Available records =
━━━━━━━━━━━━━━━━━━━━
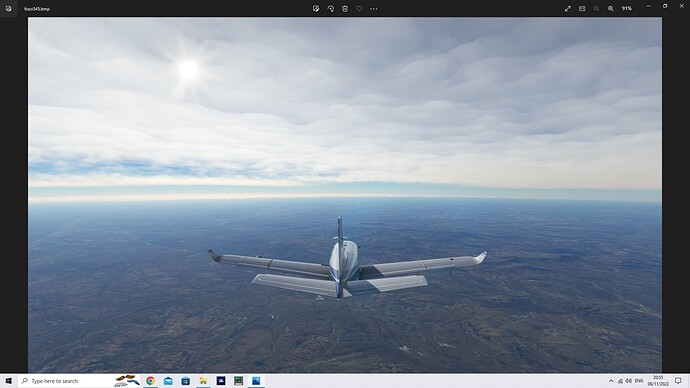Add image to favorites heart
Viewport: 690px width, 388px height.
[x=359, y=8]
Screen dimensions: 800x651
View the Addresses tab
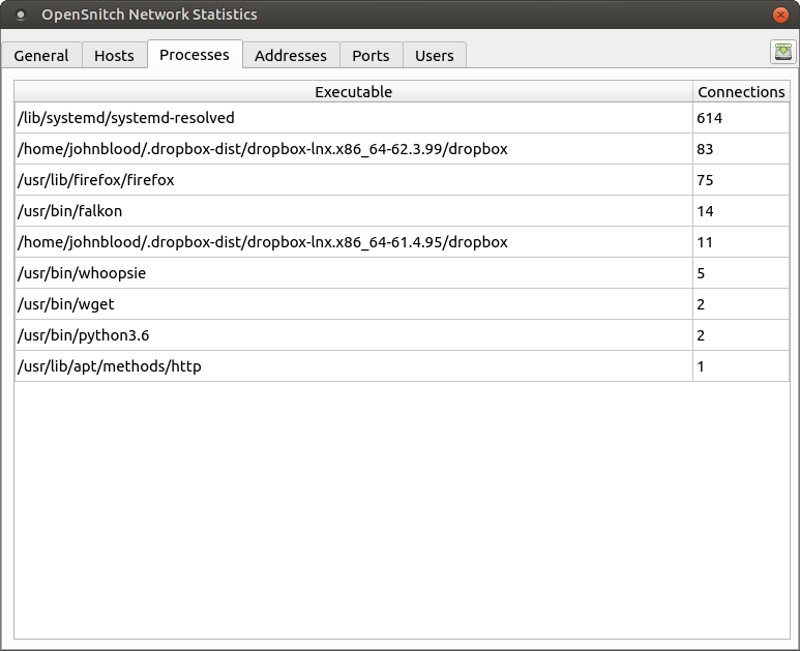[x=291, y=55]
━━━━━━━━━━━━━━━━━━━━
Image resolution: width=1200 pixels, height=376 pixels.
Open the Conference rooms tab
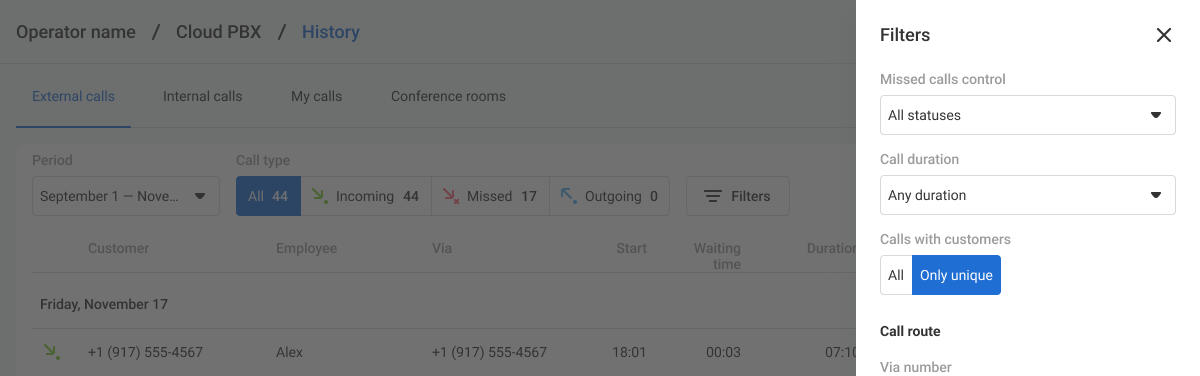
━━━━━━━━━━━━━━━━━━━━
Description of the task =
Which lines in the records above contain the word "height"? Select each of them and copy it out in full.

Task solution =
Viewport: 690px width, 388px height.
Image resolution: width=1200 pixels, height=376 pixels.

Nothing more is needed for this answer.